Anorectic effect and brain concentrations of D-fenfluramine in the marmoset: relationship to the in vivo and in vitro effects on serotonergic mechanisms.

The present study investigated the anorectic activity of d-fenfluramine (d-F) and the relationship with brain levels of unchanged drug and its metabolite d-norfenfluramine (d-NF) in marmosets, relating them to neurochemical effects on the serotoninergic system. d-F and d-NF were equally active in reducing food intake (ED50 about 3 mg/kg, p.o.).

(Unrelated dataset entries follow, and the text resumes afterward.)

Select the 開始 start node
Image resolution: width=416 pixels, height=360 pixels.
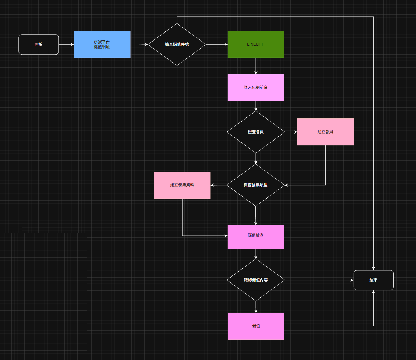(38, 44)
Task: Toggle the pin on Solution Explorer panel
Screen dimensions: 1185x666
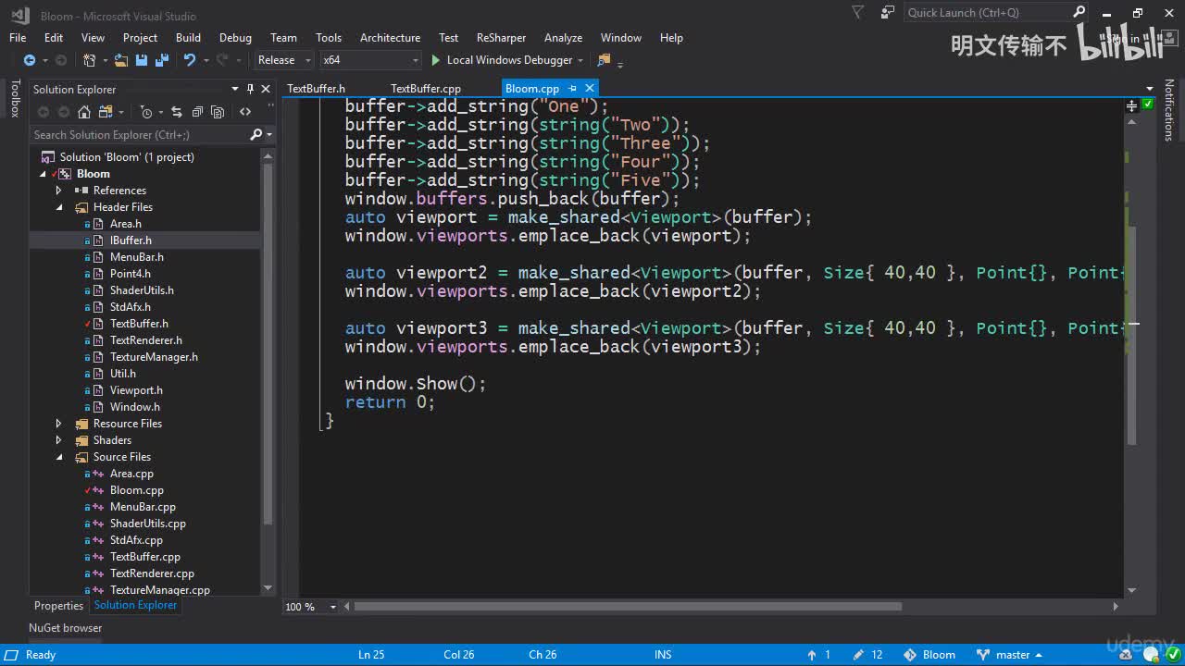Action: point(250,89)
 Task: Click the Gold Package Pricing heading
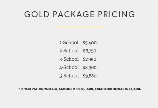pos(80,14)
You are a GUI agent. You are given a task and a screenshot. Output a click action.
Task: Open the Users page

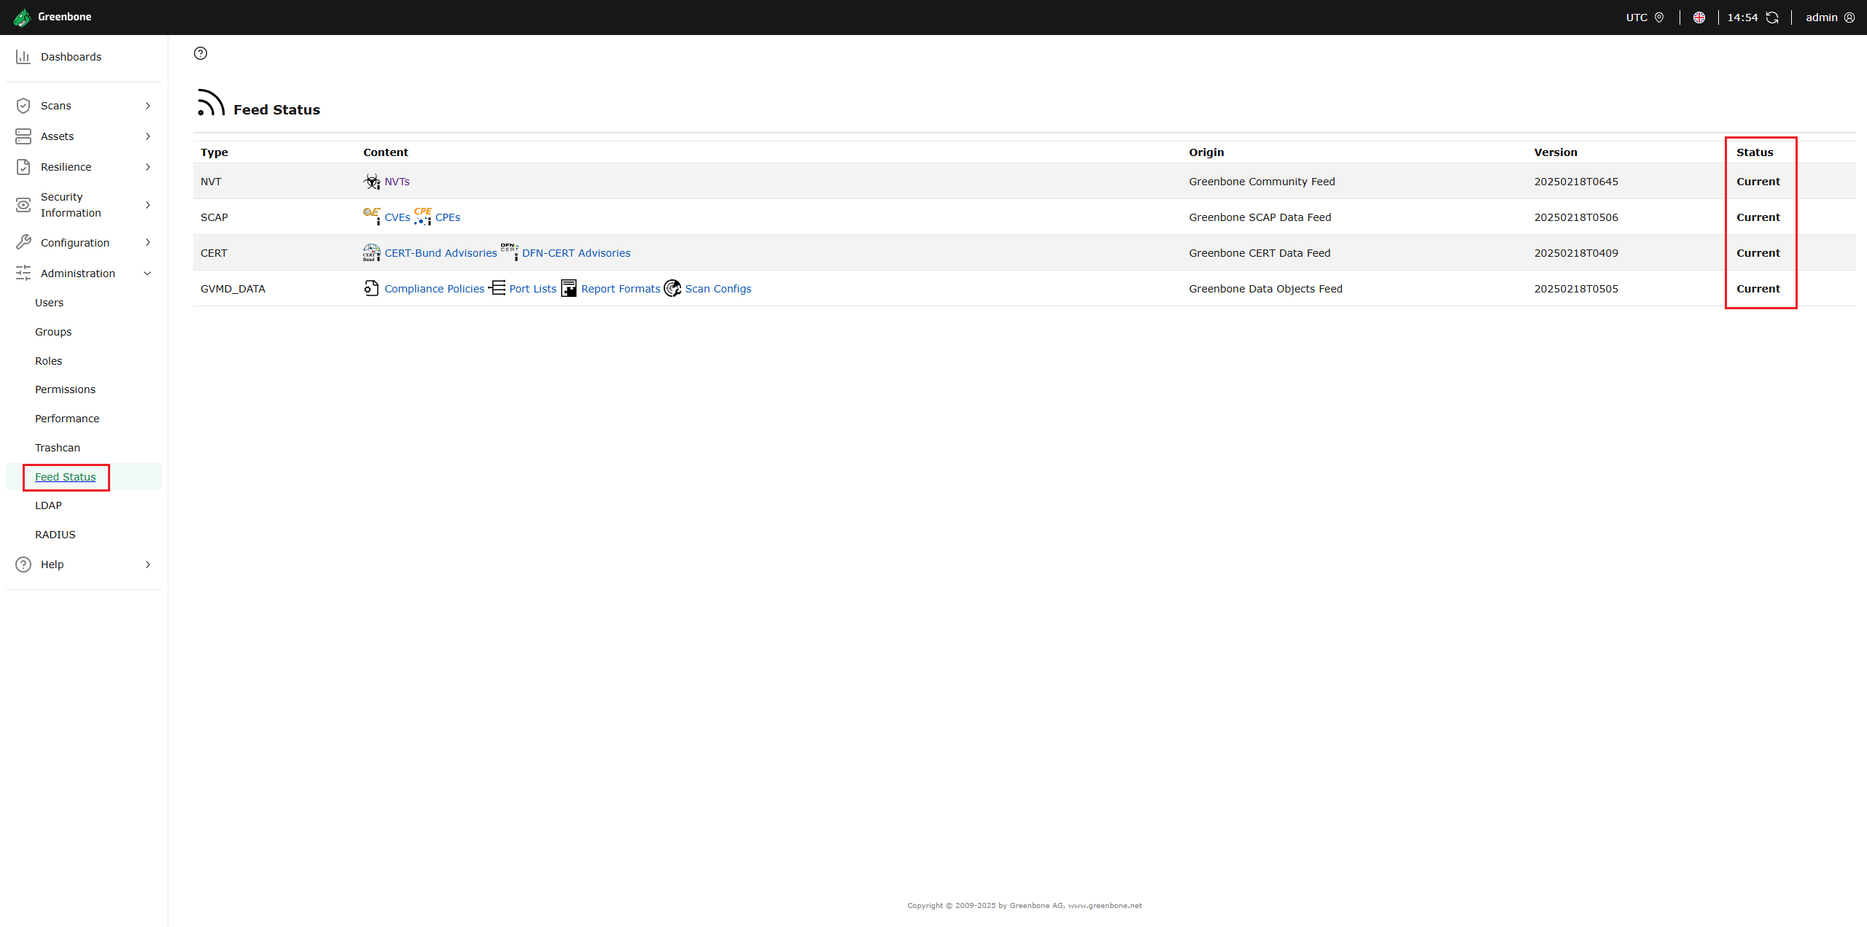(49, 303)
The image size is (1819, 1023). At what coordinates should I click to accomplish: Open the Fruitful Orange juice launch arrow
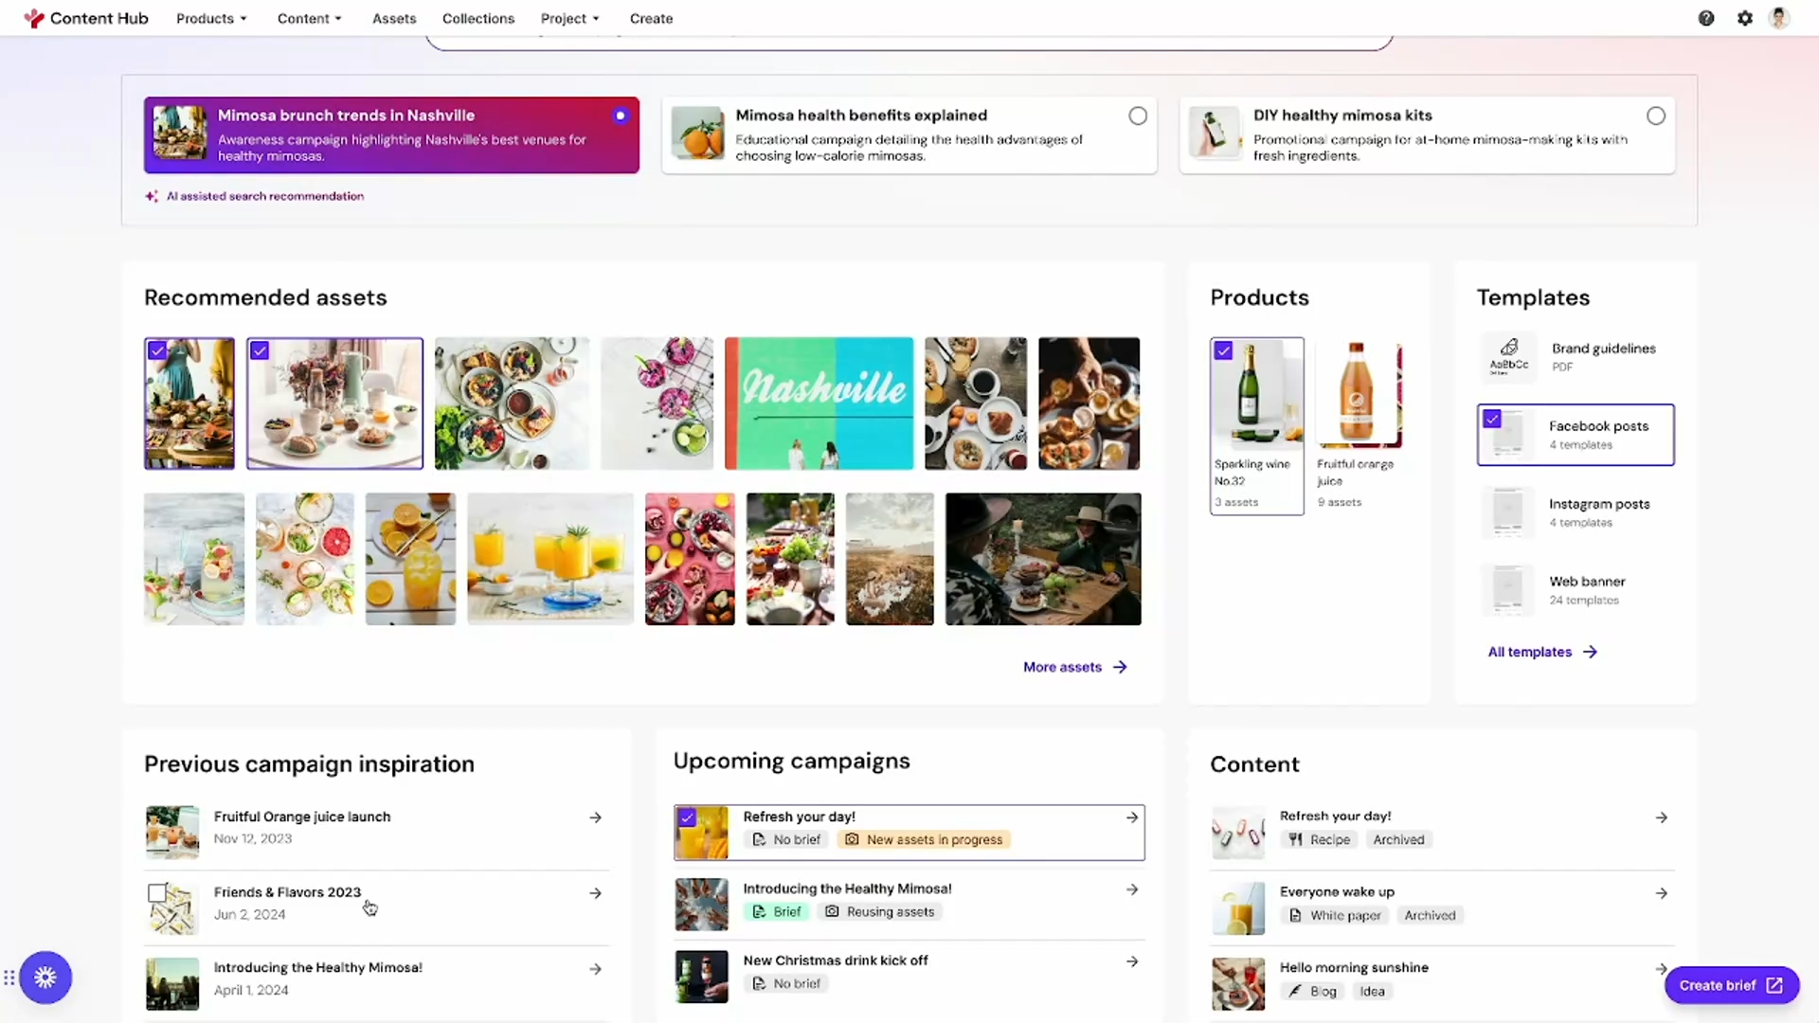[x=595, y=817]
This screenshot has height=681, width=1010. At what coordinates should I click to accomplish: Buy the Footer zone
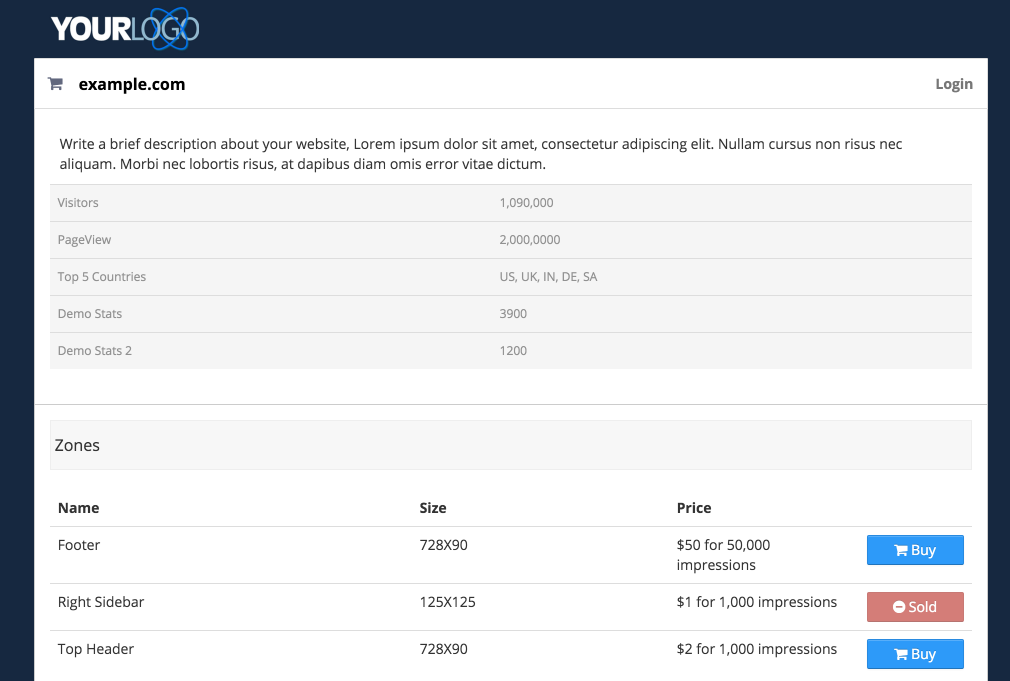pyautogui.click(x=915, y=550)
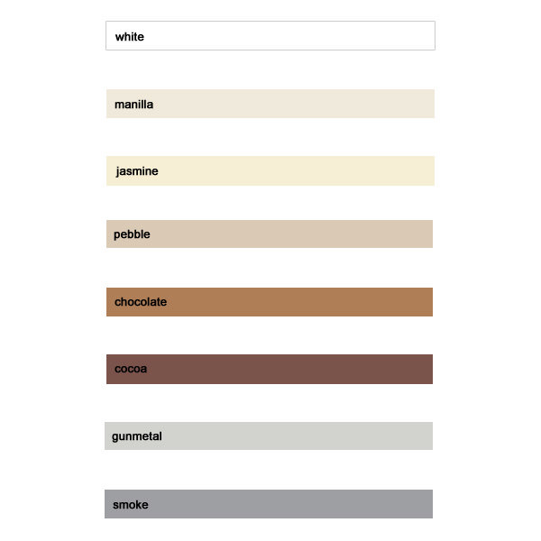Screen dimensions: 541x541
Task: Click the 'white' text label
Action: 130,37
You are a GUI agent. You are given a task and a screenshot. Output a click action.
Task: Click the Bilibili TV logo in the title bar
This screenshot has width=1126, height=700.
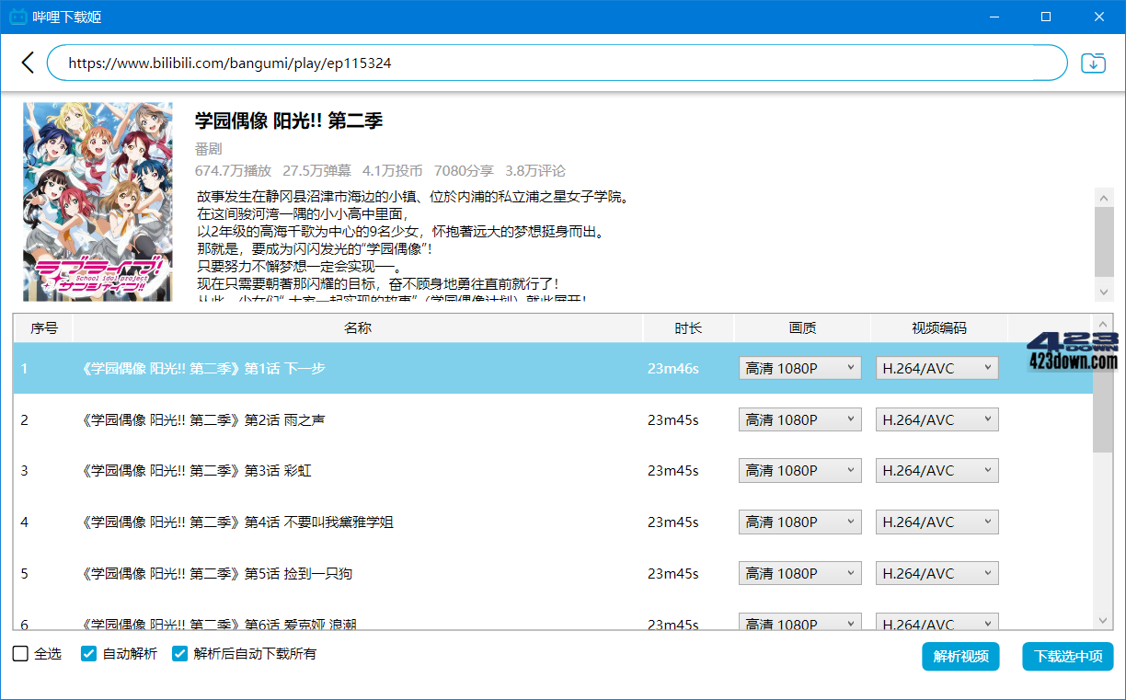coord(17,16)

However, the brain concentrations of the metabolite required to reduce food intake after synthetic d-NF were more than twice those after d-F, indicating that d-NF contributes to but does not completely explain the anorectic effect of d-F. At this dose d-F did not appreciably modify the serotonin (5-HT) and 5-hydroxyindoleacetic (5-HIAA) contents of the brain regions examined, except for a slight enhancement of 5-HIAA in hippocampus. In vitro in brain cortical synaptosomes d-F inhibited [3H]5-HT uptake more potently than d-NF, as in other species. d-F and d-NF showed similar potency in stimulating [3H]5-HT release, in a Ca++ dependent manner. The tritium released by d-F and d-NF appeared to be mainly unmetabolized [3H]5-HT. Like in other species the marmoset too has saturable and specific [3H]d-F binding sites, for which d-NF has lower affinity. d-F and d-NF have low affinities for 5-HT receptor subtypes, except that d-NF has appreciable affinity for 5-HT1Cand 5-HT1Dreceptors. Unlike in rodents but similarly to primates in the striatum the pharmacology of 5-HT receptors seems to correspond to the 5-HT1D subtype. Brain concentrations of d-F and d-NF at anorectic doses exceeded the concentrations required in vitro to influence the serotoninergic system. Therefore the effect of d-F on food intake might possibly be explained by an interaction with the 5-HT system, particularly uptake and release mechanisms, and that of d-NF by an action on 5-HT1C and 5-HT1D receptor subtypes.